Eigentlich gehören Rosen zu den empfindlichen Pflanzen, die besser im Frühjahr gepflanzt werden, um ein Auswintern im eigenen Garten zu vermeiden. Wenn aber die frisch gepflanzten Rosen durch Anhäufeln, Laubpackungen und Fichtenreisig genügend geschützt werden und dazu noch zeitig in den Boden kommen, können sie noch vor dem eigentlichen Winter Saugwurzeln bilden und im Frühjahr gut weiter wachsen. Der richtige Pflanzschnitt erfolgt aber dann erst Ende März.

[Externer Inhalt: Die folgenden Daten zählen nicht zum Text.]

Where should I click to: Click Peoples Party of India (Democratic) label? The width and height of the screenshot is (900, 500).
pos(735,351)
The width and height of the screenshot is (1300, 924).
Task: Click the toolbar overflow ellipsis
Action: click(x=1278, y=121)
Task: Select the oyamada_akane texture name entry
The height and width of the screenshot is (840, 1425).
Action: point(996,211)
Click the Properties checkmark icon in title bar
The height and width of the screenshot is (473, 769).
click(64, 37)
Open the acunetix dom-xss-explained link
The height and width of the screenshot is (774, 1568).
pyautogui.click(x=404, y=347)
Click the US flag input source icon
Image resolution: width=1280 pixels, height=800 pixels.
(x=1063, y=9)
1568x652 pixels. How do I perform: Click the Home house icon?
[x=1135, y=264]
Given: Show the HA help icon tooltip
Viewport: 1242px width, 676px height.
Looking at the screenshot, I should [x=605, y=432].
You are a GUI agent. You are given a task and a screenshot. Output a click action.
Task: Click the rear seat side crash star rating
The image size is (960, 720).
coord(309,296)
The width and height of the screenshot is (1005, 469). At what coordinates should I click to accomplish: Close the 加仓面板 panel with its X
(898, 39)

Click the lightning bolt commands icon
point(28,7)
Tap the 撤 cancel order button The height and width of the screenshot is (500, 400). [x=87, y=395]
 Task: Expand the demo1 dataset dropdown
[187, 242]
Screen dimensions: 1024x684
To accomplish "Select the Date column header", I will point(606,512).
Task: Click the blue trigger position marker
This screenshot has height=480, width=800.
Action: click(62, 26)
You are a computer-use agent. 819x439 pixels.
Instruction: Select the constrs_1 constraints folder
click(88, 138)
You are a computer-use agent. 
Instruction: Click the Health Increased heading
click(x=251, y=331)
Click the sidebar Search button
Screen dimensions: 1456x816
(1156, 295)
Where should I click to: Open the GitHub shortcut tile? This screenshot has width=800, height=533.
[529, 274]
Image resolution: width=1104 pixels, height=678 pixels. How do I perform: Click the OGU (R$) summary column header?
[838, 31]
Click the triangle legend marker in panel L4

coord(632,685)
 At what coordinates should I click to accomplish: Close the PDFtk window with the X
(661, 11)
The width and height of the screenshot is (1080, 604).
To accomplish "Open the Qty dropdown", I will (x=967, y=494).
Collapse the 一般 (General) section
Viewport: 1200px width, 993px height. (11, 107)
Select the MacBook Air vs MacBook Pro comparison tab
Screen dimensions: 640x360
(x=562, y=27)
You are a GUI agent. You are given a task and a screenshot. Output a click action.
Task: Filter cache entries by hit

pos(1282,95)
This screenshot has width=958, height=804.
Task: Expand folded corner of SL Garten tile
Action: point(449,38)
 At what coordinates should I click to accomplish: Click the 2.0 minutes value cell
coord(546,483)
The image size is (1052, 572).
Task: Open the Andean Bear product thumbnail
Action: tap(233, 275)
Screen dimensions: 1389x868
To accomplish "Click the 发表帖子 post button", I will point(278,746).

Man sieht in vielen Gärten, dass schon Rosen eingekürzt werden. Diese zeigen aber immer noch Blüten. Zum besseren Abdecken der Rosen mit Reisig, oder ein Einwickeln bei Hochstämmchen mit einem Gemüsevlies, kann man immer noch einen kleinen Teil herunter schneiden. Empfindliche Pflanzen wie die Rosen, leiden aber zu 99 Prozent erst im ausgehenden Winter, wenn die Sonne schon sehr stark scheint und es nachts oder auch tagsüber sehr kalt ist. Dann kommt es zu einem Eintrocknen der Triebe.

Deswegen sagt der Gärtner auch nicht Erfrieren, sondern benutzt den Begriff Frosttrocknis. Daher ist der Winterschutz nur in dieser Zeit wirklich interessant. Das frühe winterfest machen in den Gärten ist eine Unsitte, die darauf beruht, dass einer den anderen Nachbarn an "Ordentlichkeit" übertrumpfen will. So werden im Garten oft so viele unsinnige Dinge gemacht, die gar nicht notwendig sind oder eher sogar schädigen. Einen Garten nach dem reinen Sauberkeitsprinzip zu bewirtschaften, ist immer lebensfeindlich und unwirtschaftlich. Menschen, die so handeln, können sich kaum an natürlichen Dingen erfreuen.